* **Assigned task**: Type out the lines below exactly, pictures excluded.

━━━━━━━━━━━━━━━━━━━━

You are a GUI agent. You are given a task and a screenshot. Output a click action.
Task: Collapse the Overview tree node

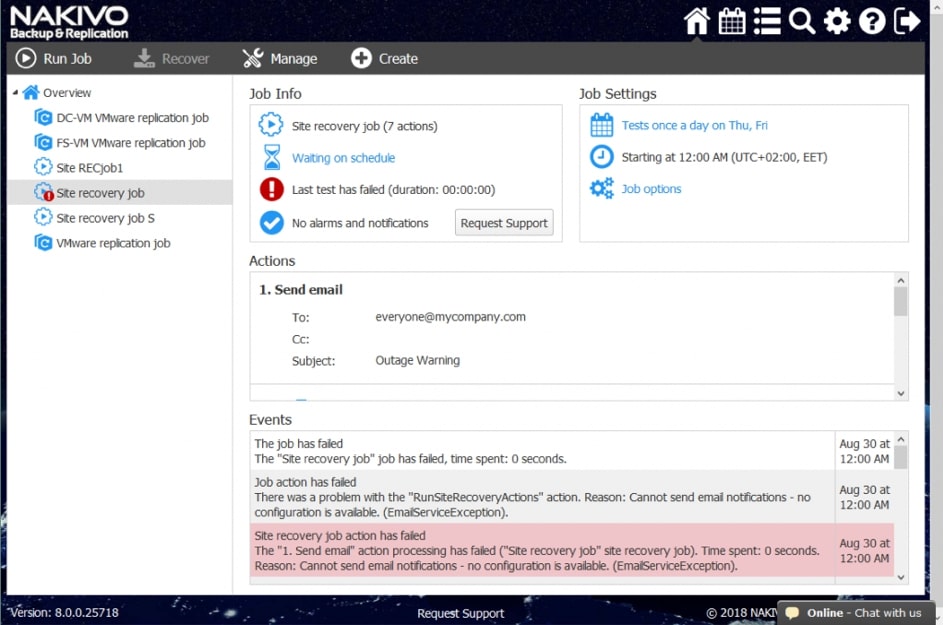coord(16,93)
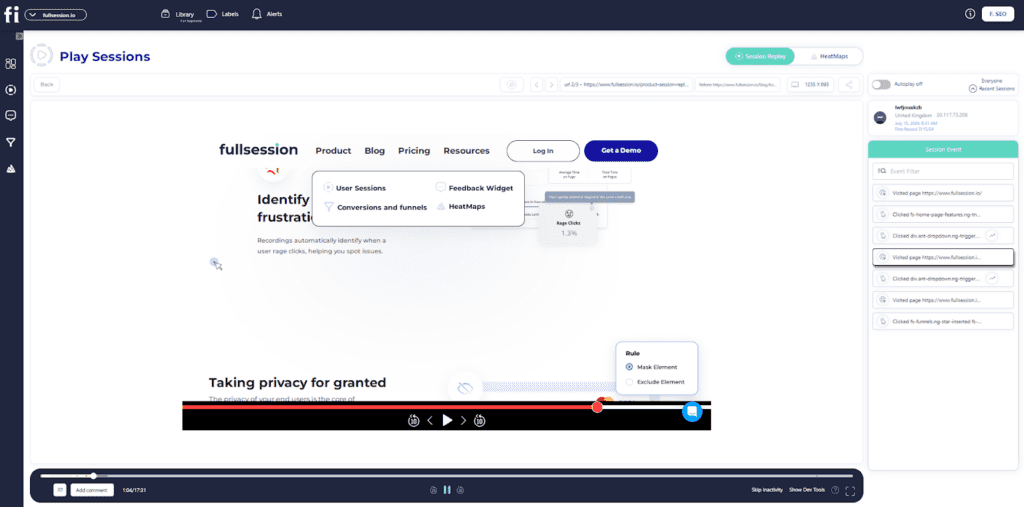Image resolution: width=1024 pixels, height=507 pixels.
Task: Click the Back button
Action: coord(46,85)
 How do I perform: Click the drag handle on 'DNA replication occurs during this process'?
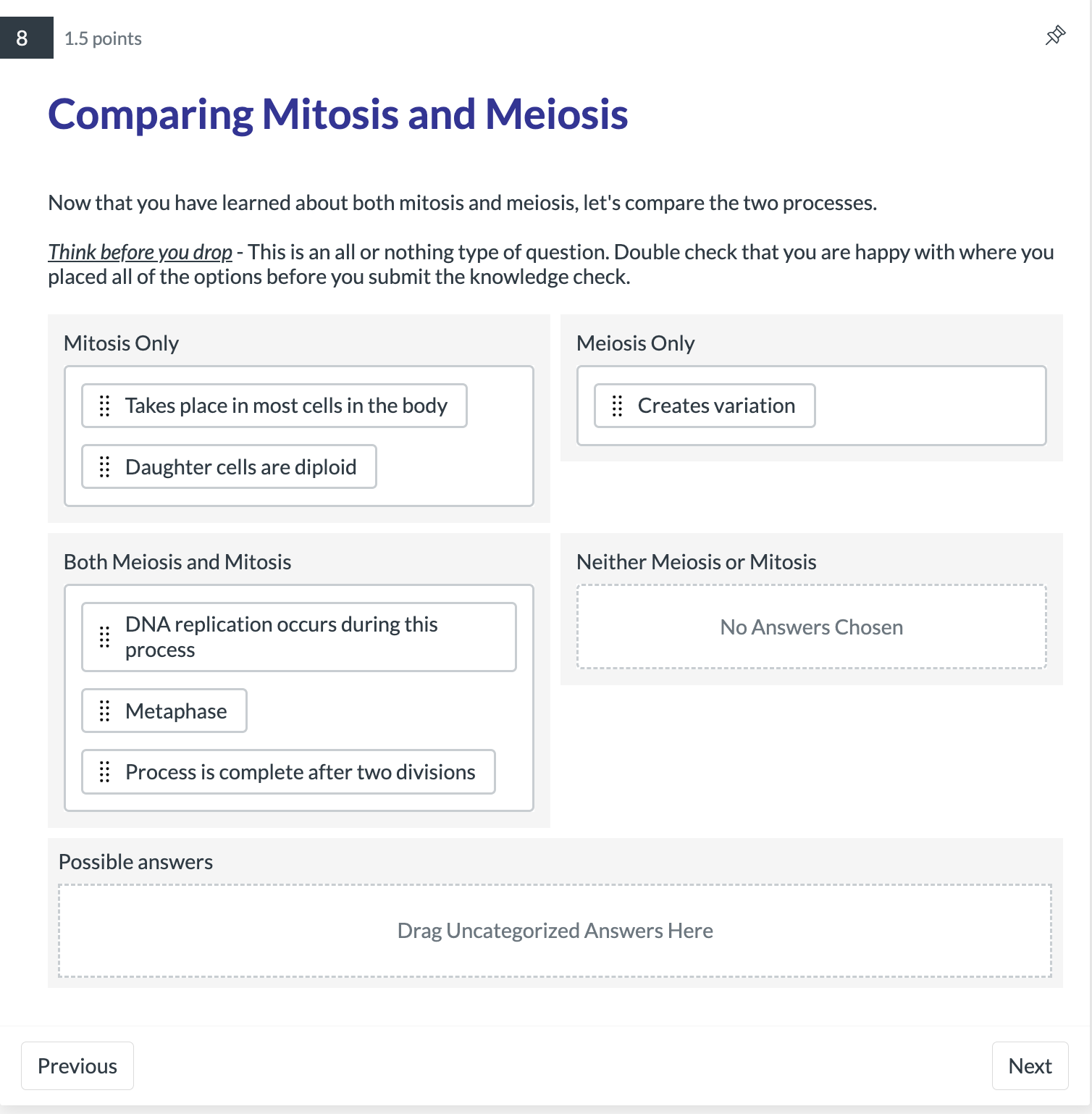pyautogui.click(x=104, y=637)
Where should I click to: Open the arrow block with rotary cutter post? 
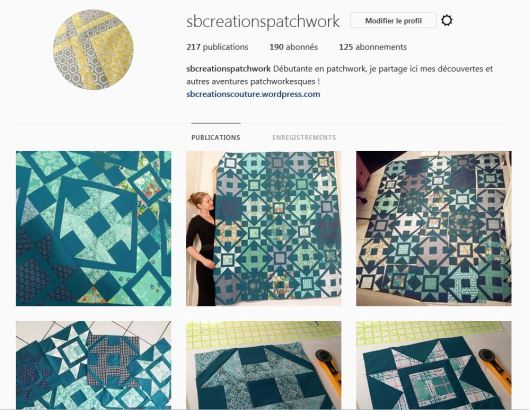263,365
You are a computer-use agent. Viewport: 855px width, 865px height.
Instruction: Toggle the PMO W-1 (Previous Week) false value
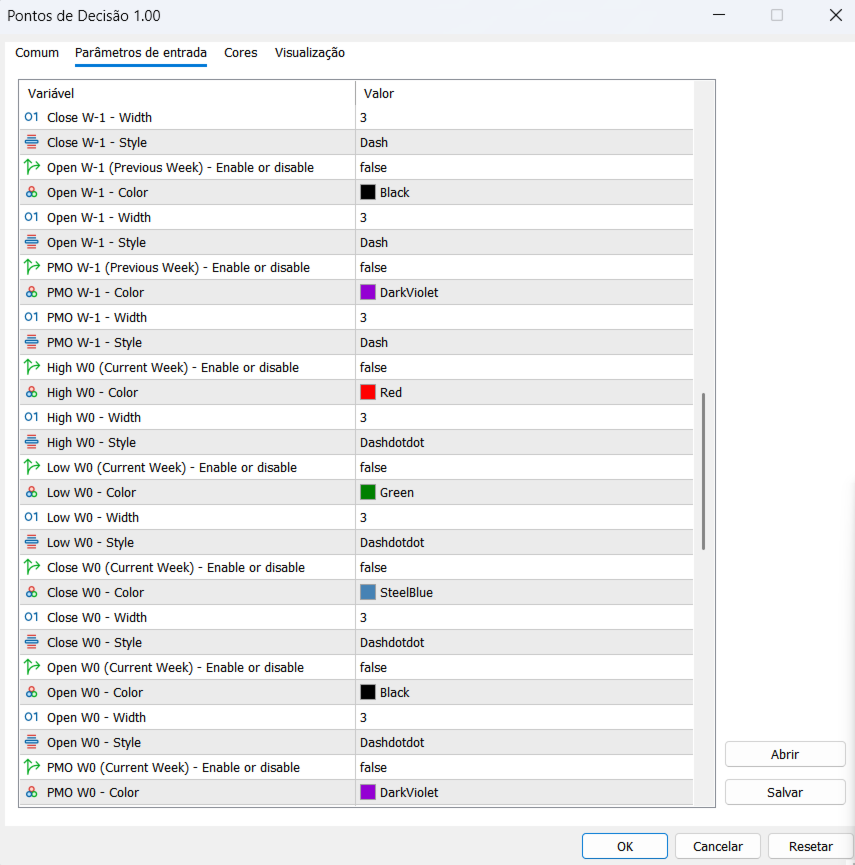(x=373, y=268)
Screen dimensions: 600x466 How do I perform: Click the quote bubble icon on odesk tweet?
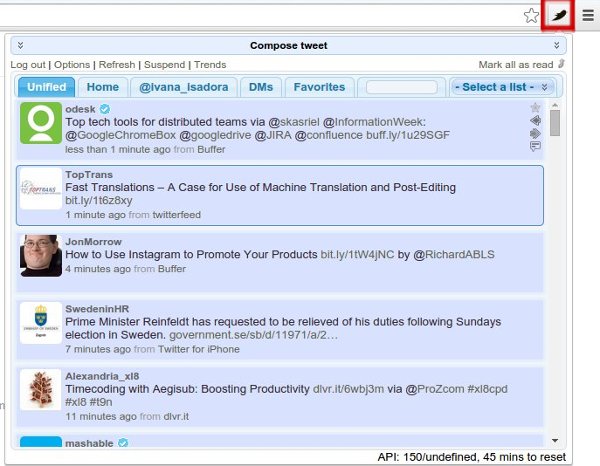pyautogui.click(x=536, y=146)
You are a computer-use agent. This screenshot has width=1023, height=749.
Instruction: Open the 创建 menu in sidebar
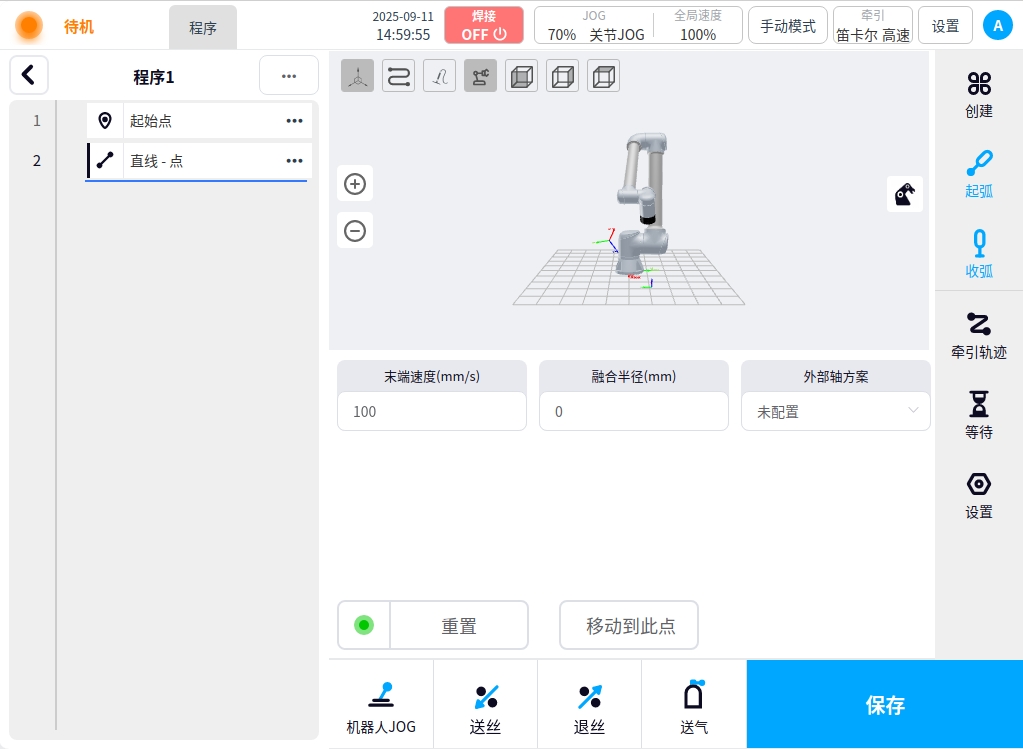tap(978, 94)
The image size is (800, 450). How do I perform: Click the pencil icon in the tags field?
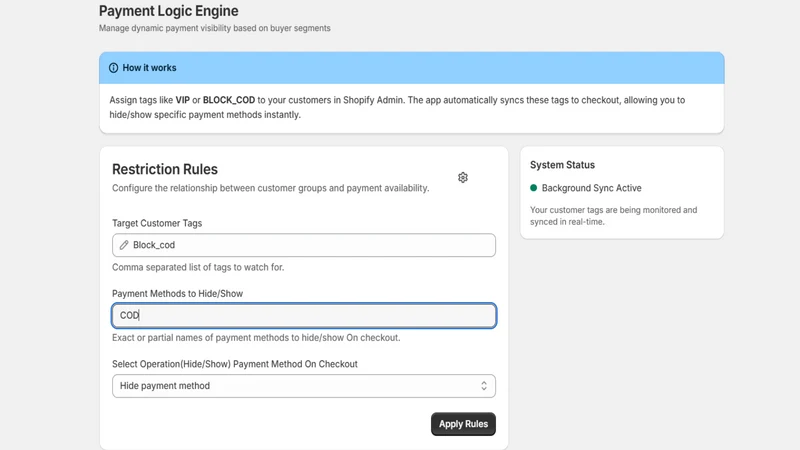pos(124,245)
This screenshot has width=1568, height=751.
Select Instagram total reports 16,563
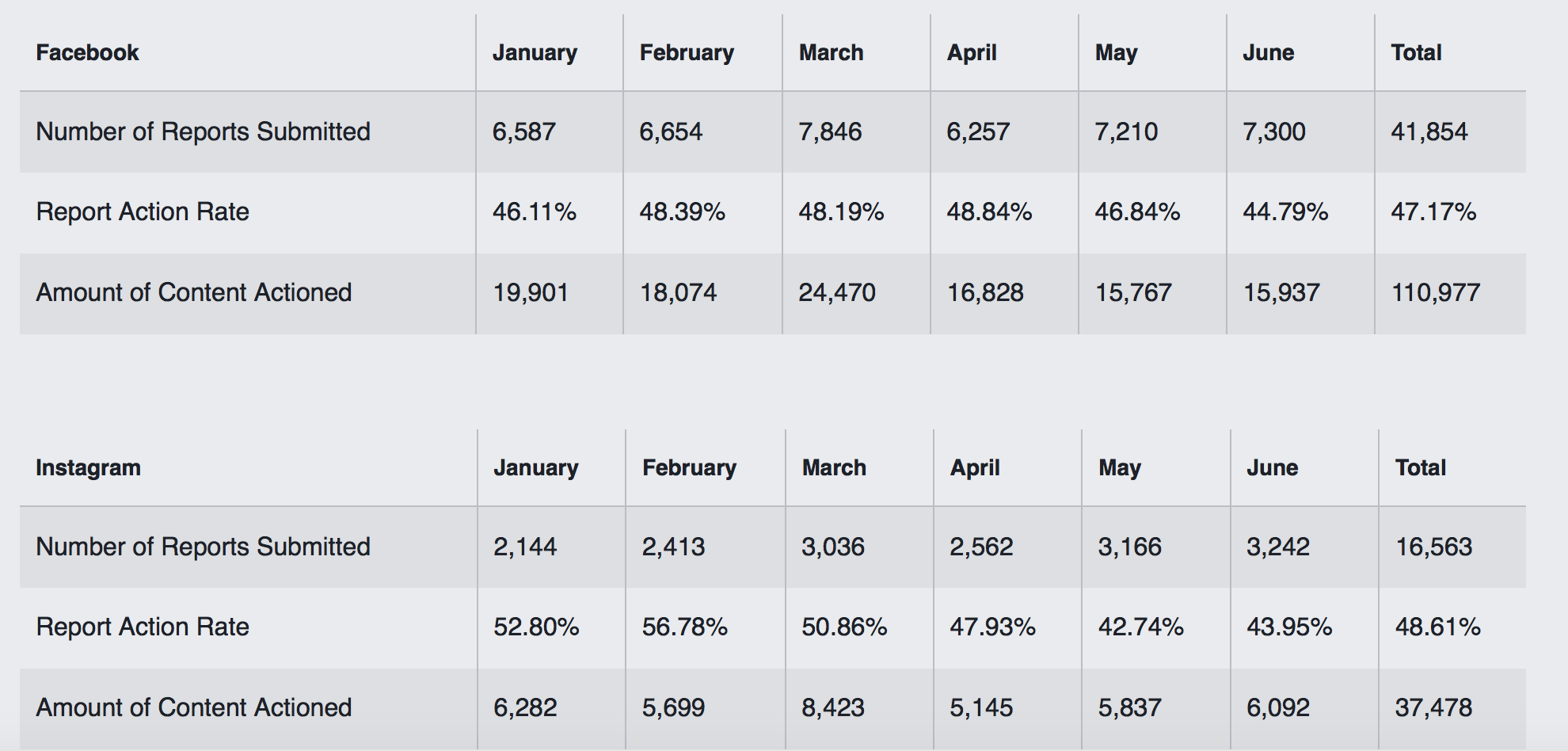point(1433,547)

━━━━━━━━━━━━━━━━━━━━

* **Solution to this problem**:
You are a GUI agent. You are given a task and a screenshot. Output a click action.
Task: Collapse the Overview tree node

coord(16,93)
Image resolution: width=1024 pixels, height=507 pixels.
Task: Click the Back button
Action: coord(46,85)
 How do I perform: Click the drag handle on 'DNA replication occurs during this process'?
pyautogui.click(x=104, y=637)
Where should I click to: Open the arrow block with rotary cutter post? 
263,365
You are a computer-use agent. Viewport: 855px width, 865px height.
Instruction: Toggle the PMO W-1 (Previous Week) false value
(x=373, y=268)
Screen dimensions: 600x466 How do I perform: Click the quote bubble icon on odesk tweet?
pyautogui.click(x=536, y=146)
You are a computer-use agent. This screenshot has width=1023, height=749.
Instruction: Open the 创建 menu in sidebar
tap(978, 94)
The image size is (800, 450). How do I perform: Click the pencil icon in the tags field?
pos(124,245)
This screenshot has width=1568, height=751.
Select Instagram total reports 16,563
point(1433,547)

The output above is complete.